I’m porting a project at work to flakes, but only near the end did I realize that there was one package left that’s “very impure”: it uses leiningen and nodejs in the buildPhase. While this builds just fine with --no-sandbox, it’s also built in our client’s CI where there are HTTP_PROXY variables set that need to be known during the buildPhase.
So right now we build it like this:
nix-build --no-sandbox \
--argstr httpProxy "$HTTP_PROXY" \
--argstr httpsProxy "$HTTPS_PROXY" \
--argstr noProxy "$NO_PROXY" \
the_directory
the_directory/default.nix looks roughly like this:
{ pkgs ? import ../nix/pkgs.nix {}, httpProxy ? ""
, httpsProxy ? "", noProxy ? "" }:
pkgs.stdenv.mkDerivation {
...
http_proxy = "${httpProxy}";
HTTP_PROXY = "${httpProxy}";
https_proxy = "${httpsProxy}";
HTTPS_PROXY = "${httpsProxy}";
no_proxy = "${noProxy}";
NO_PROXY = "${noProxy}";
buildInputs = [ pkgs.leiningen pkgs.nodejs ];
buildPhase = ''
...
# These need the proxy settings to download their stuff
npm install
lein deps
lein release
...
'';
...
}
Now with flakes this doesn’t seem possible, as --arg and --argstr are prohibited.
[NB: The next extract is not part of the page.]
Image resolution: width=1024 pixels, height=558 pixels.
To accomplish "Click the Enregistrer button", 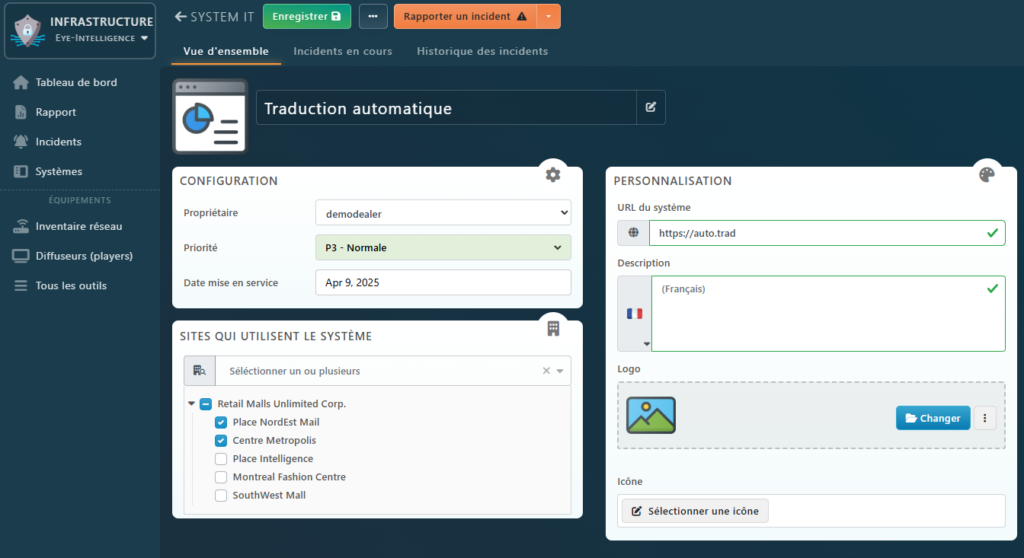I will coord(307,16).
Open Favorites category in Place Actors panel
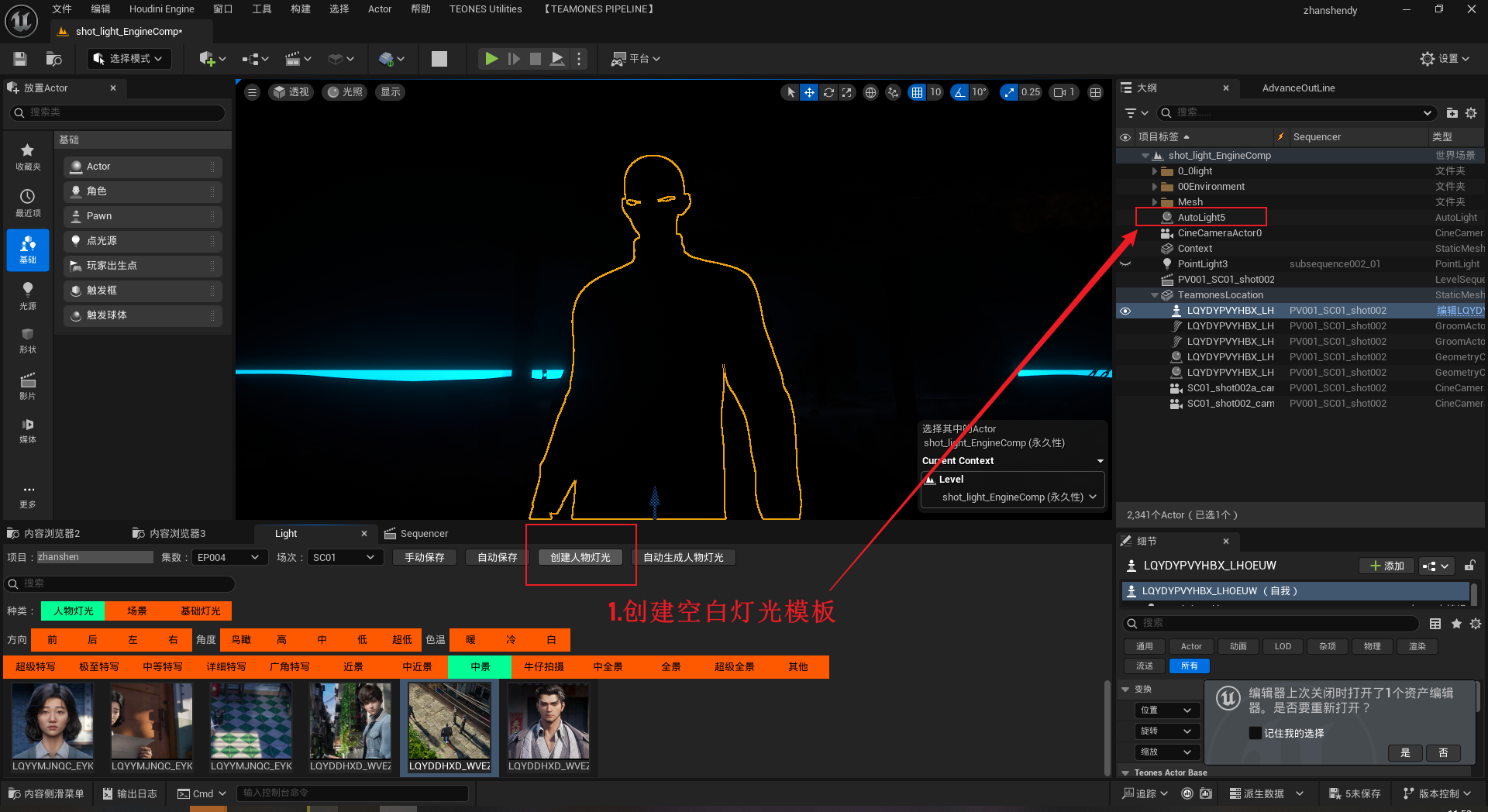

If I knew the values of these environment variables (and if they didn’t change often) I could probably replace the input arguments with a .env file, having separate flake outputs for “with proxy variables” and “without proxy variables”, and then using nix build --no-sandbox .#theRespectiveOutput in CI.
Any ideas or things I might have overlooked here to make this special derivation work with flakes? Or even how to reference the result of an old-style nix-build output in my flake (because the result of this build is then used in another output that wraps a docker image around it with dockerTools).
[If there is no way to make this work with flakes, then I think I could live with using the old-style build for these two packages, but I’d have to somehow “get the pkgs from the flake”. Is this possible?]